The constant drive to increase higher and higher energy conversion efficiencies have led to several technological approaches for fabricating efficient photovoltaic cells. One of these approaches that is generally considered particularly promising is based on transferring thin monocrystalline silicon films from the surface of a “mother” silicon wafer onto a dielectric substrate. The basic idea of this approach is to detach a partially processed thin monocrystalline silicon layer from the surface of a common FZ-wafer and to transfer it onto a glass substrate.
The possibilities offered by fabrication techniques developed for integrating on silicon certain passive electrical and mechanical elements through a MEMS (Micro Etching Machining of Silicon) technology potentially permit definition of highly efficient integrated cell geometries of high efficiency. Moreover, the same starting wafer may be used several times as the “mother” wafer for forming a new light-trapping layer after polishing the release surface of the mother wafer and re-growing thereon a new epitaxial layer.
The known techniques of fabrication of photovoltaic panels proposed so far have significant drawbacks and shortcomings because of the processing complexity and cost to form a layer of silicon that may be safely detached from the surface of a monocrystalline mother wafer and transferred on a substantially rigid transparent dielectric substrate. The substantially rigid transparent dielectric substrate typically comprises a glass plate to which the detachable thin layer of silicon becomes permanently associated.
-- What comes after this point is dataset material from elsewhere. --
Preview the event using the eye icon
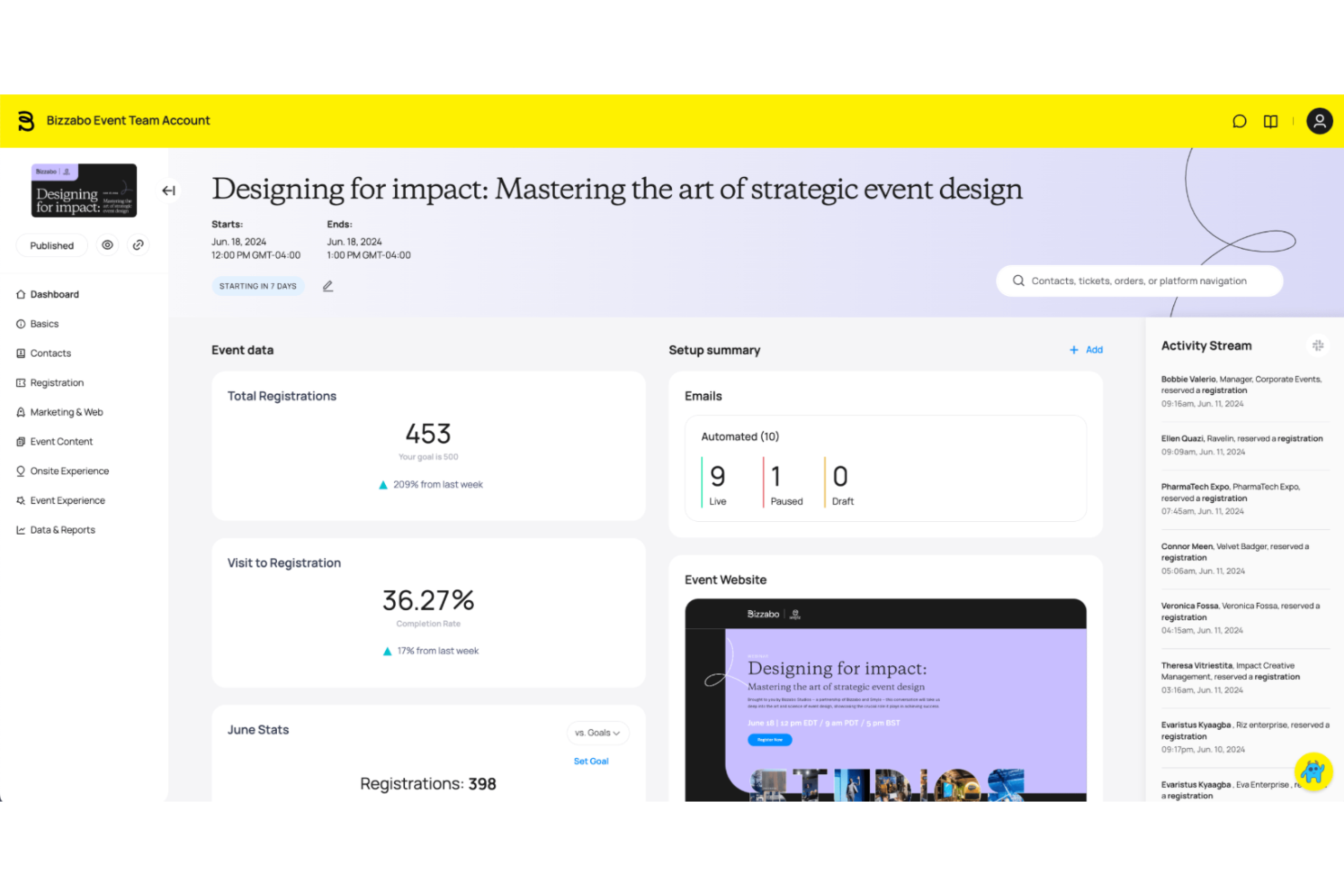Viewport: 1344px width, 896px height. point(107,244)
This produces significant limitations on the ensuing steps of the fabrication process of photovoltaic panels because of the rigidity and unreplaceability of the transparent dielectric substrate on which the intrinsically fragile, partly defined thin crystalline silicon layer structure permanently bonded thereto is subjected to during the final steps of fabrication.
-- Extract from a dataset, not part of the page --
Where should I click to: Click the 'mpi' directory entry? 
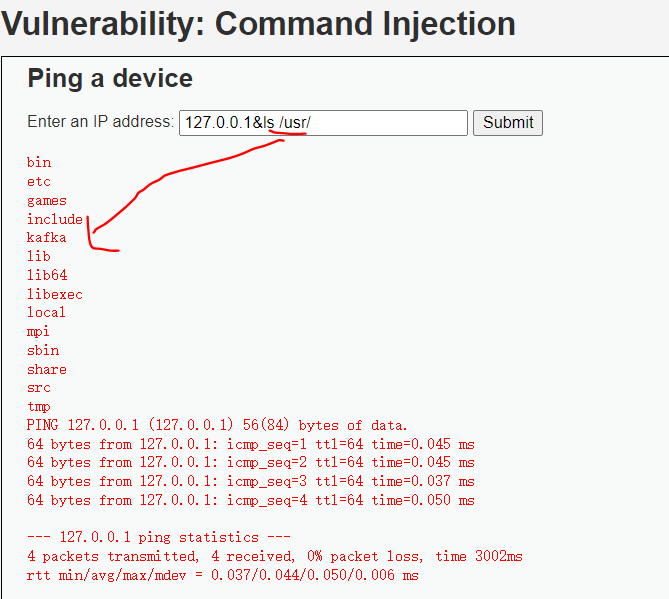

Considering optimal standard conditions, the radiation power at sea level per unit of area is about 1 kW/m2, and considering a 20% efficiency for a monocrystalline silicon based photovoltaic panel, for a power yield of 1 kW, at least 5 m2 of monocrystalline silicon are needed, which equals about 225 6-inch wafers, accounting for the overall area of typically round substrates. This implies a cost of USD 4000-5000 for just raw material of good quality. It is therefore evident there is a need of devising new fabrication processes capable of drastically reducing the overall costs of photovoltaic cells of enhanced efficiency realized on a monocrystalline silicon substrate.